Der türkische Fußballverband folgte der Anweisung der Regierung, die sämtliche Schulen schloss, aber Sportveranstaltungen bis Ende April für die Öffentlichkeit ausschloss. Mehr Selbstinitiative wollte der Verband nicht übernehmen, obwohl aus der Liga immer wieder Misstöne zu hören waren. Besiktas-Trainer Sergen Yalcin erzählte nach dem 0:0 seiner Mannschaft bei Galatasaray, dass „gerade die ausländischen Spieler“ beunruhigt seien. Er selbst meinte nach dem Spiel, dass man die Sache mit dem Coronavirus „wohl etwas übertreibe“. Und hustete kurz davor den Reporter an.
Galatasaray-Torwart Muslera spricht von „Schande
Bei Besiktas plädierte man von Anfang an auf ein Istanbuler Derby unter verschlossenen Türen, während Galatasaray seit Donnerstag auf eine Ligaunterbrechnung setzt. In der Mannschaft der Gelb-Roten sorgte aber wohl der klubeigene Präsident Mustafa Cengiz für eine Verstimmung, hatte dieser im Vorgeld unbedacht davon gesprochen, dass das ganze Stadion desinfiziert wurde und man ohne Angst kommen könne – auch die Besiktas-Fans.

## Datensatz
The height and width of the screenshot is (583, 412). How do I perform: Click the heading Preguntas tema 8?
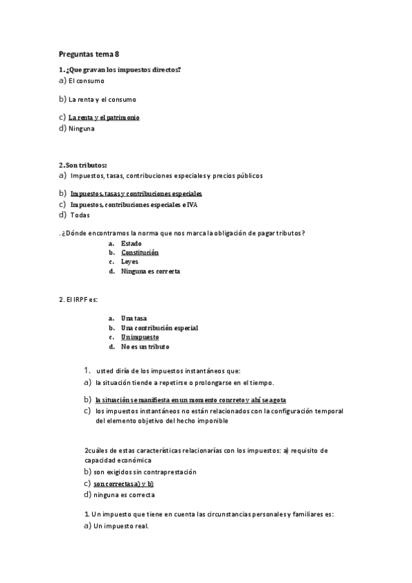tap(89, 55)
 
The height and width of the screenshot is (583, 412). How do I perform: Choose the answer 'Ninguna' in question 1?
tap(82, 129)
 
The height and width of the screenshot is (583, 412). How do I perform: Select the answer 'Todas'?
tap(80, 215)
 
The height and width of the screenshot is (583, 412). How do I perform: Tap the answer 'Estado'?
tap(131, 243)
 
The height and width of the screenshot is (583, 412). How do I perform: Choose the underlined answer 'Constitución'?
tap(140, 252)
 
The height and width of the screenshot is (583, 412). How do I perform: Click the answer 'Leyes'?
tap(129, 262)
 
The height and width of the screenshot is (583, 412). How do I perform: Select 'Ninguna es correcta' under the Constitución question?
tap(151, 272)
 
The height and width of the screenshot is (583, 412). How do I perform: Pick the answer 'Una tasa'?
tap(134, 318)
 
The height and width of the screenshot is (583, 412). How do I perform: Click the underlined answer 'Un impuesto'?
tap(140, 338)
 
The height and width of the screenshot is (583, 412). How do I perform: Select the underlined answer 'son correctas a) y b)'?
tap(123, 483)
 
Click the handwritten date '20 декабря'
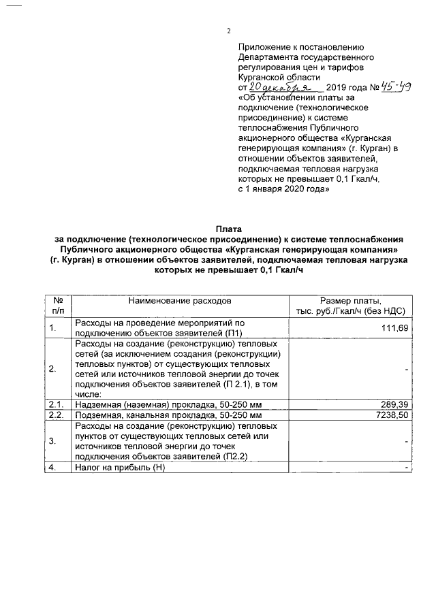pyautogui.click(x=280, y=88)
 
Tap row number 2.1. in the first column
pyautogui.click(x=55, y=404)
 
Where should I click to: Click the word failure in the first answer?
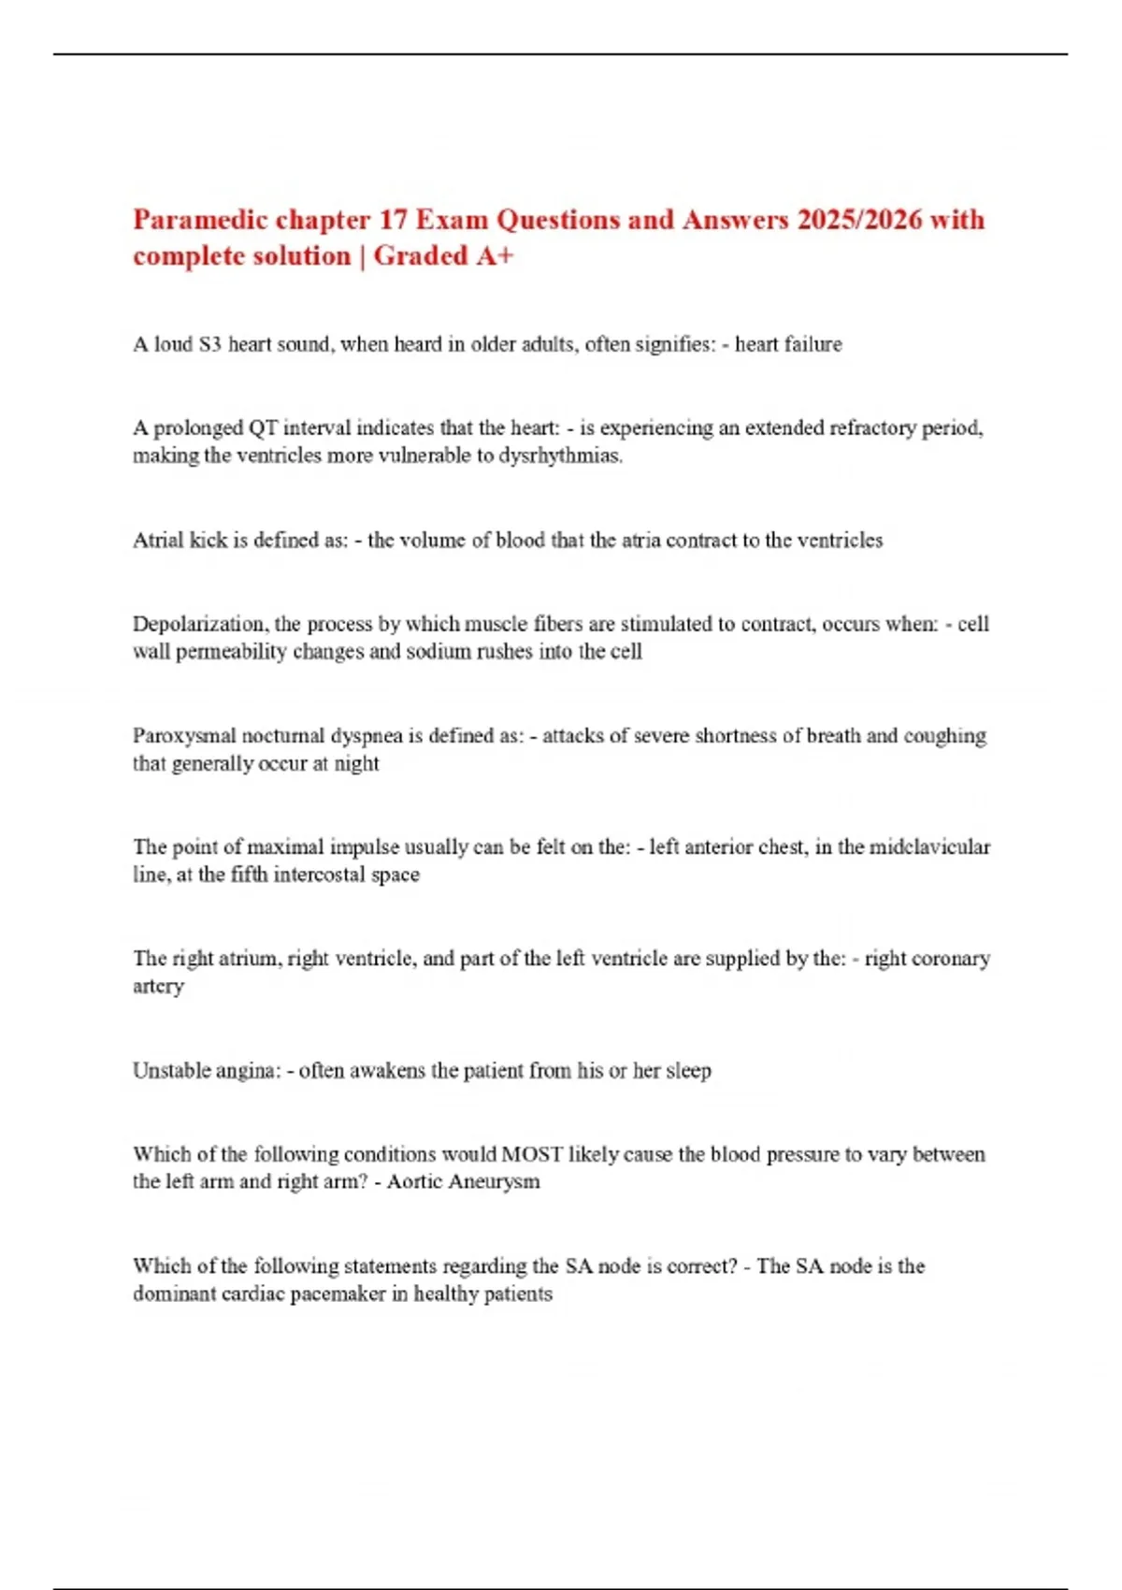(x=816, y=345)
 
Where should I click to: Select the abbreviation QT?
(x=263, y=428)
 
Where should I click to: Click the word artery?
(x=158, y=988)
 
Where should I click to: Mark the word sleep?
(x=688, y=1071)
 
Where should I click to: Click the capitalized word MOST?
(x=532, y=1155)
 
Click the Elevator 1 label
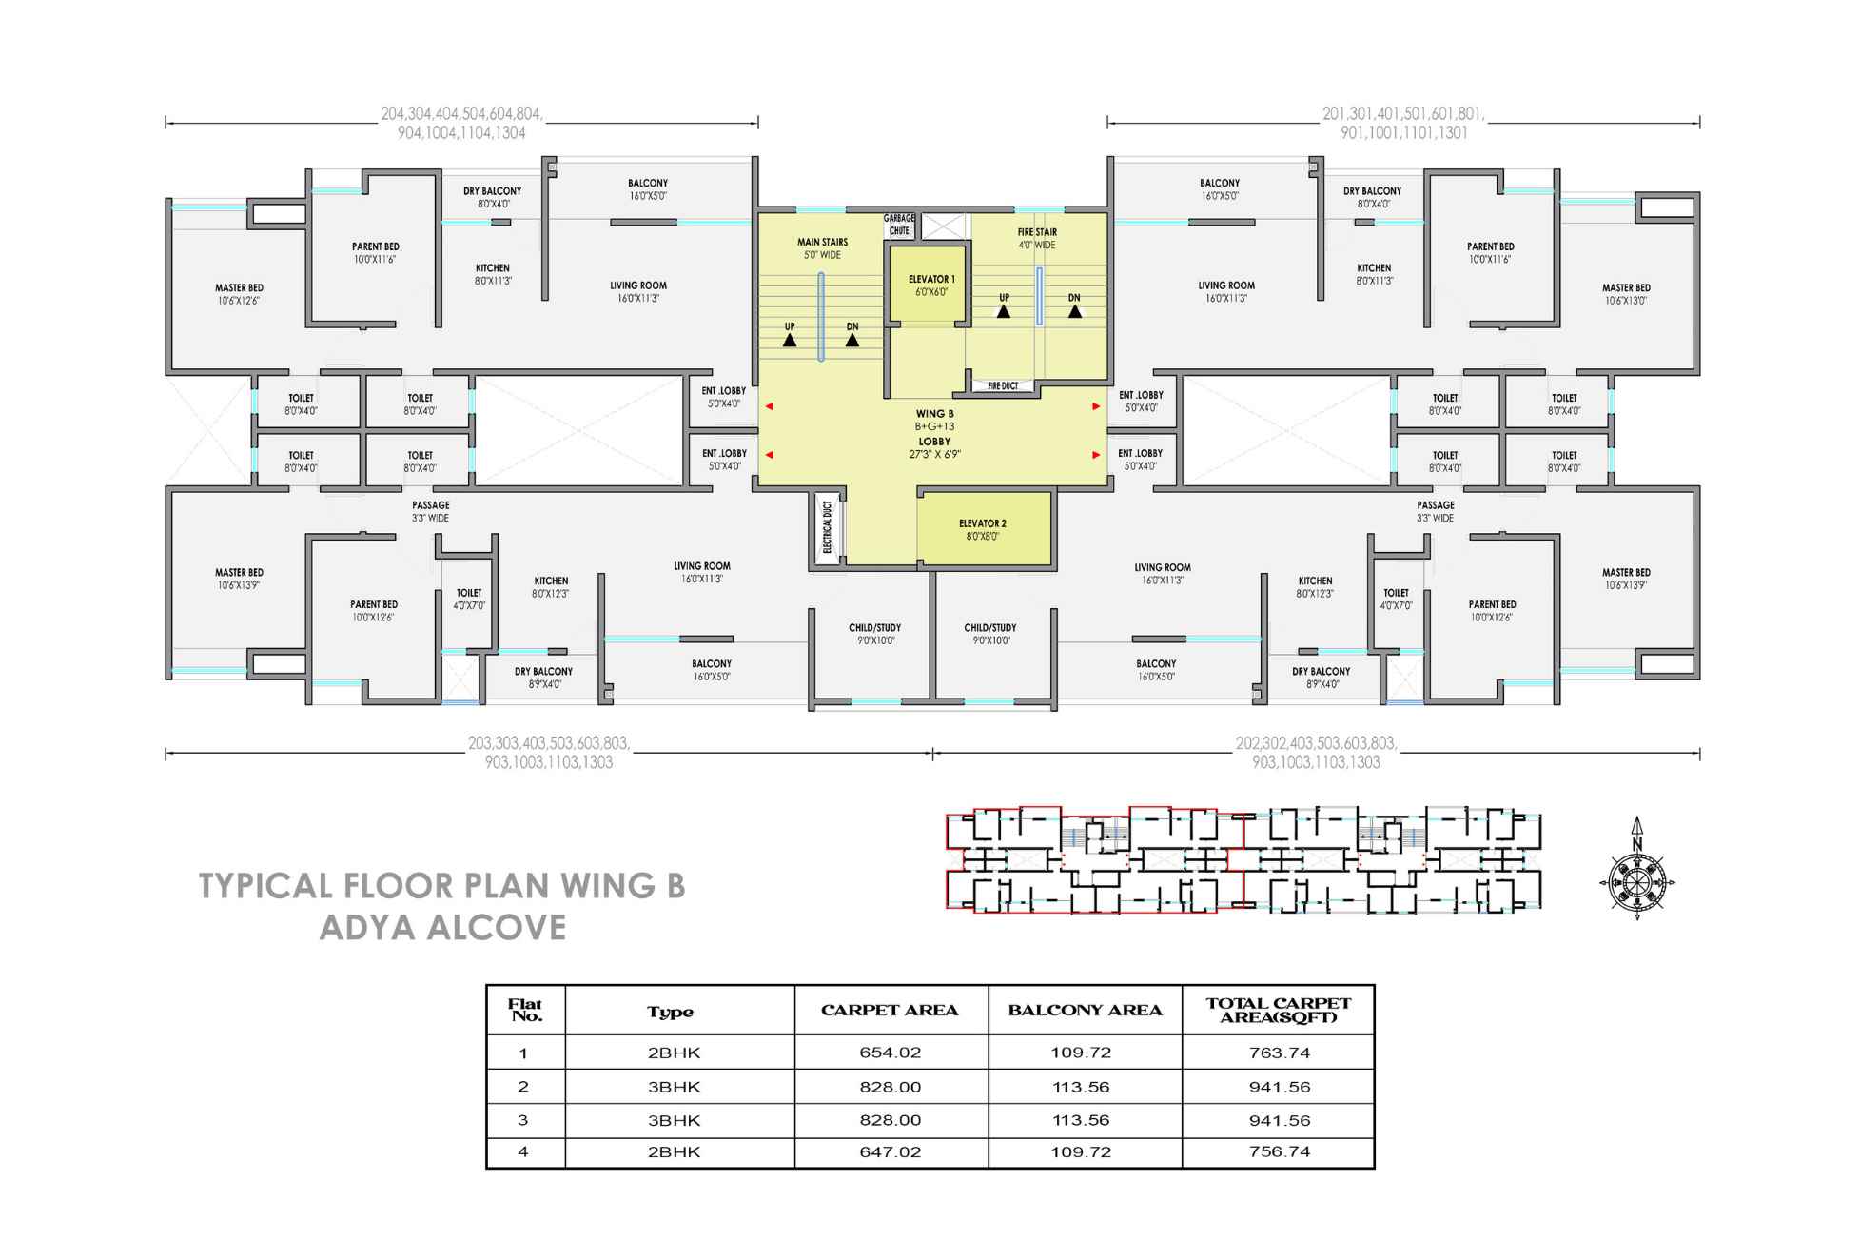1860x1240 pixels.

## Arbeitsauftrag A
Wie lautet der Satz „Mehr Selbstinitiative wollte der Verband nicht übernehmen, obwohl aus der Liga immer wieder Misstöne zu hören waren.“ aus dem Text über den türkischen Fußball auf Englisch?
## Arbeitsauftrag B
Setze den Text über den türkischen Fußball in der Coronakrise nach seinem letzten Satz fort.
Die Einträge sind eigenständiges Material und gehören nicht zum Lesetext.

## Schriftliche Antwort A
The federation did not want to take any further initiative of its own, even though discordant voices kept being heard from the league.

## Schriftliche Antwort B
Galatasarays uruguayischer Torwart Fernando Muslera sprach nach der Nullnummer von einer „Schande“, dass die Spieler gezwungen worden sind, anzutreten. Kein Halten mehr gab es bei seinem Trainer Fatih Terim. Der „Imperator“ setzte zu einer historischen Pressekonferenz an. „Warum ist das Leben meiner Kinder nicht so wichtig?“, fragte Terim im flehenden Ton. Mit „meinen“ Kindern meinte er seine Spieler. Mehr als 850 Leute seien im Stadion gewesen. „Wie soll man hier den empfohlenen Abstand von 1,5 Metern einhalten?“
Kein Wort über die Pandemie
Terim erzählte, dass seine Spieler selbst auf dem desinfizierten Trainingsgelände davon abgesehen hätten, die Umkleidekabine zu betreten und hätten sich in separaten Räumen umgezogen. „Überall werden die Menschen nach Hause geschickt, es werden Sicherheitsmaßnahmen getroffen. Mit welcher wissenschaftlichen Erkenntnis kann man die Liga weiterspielen lassen?“, fragte Terim.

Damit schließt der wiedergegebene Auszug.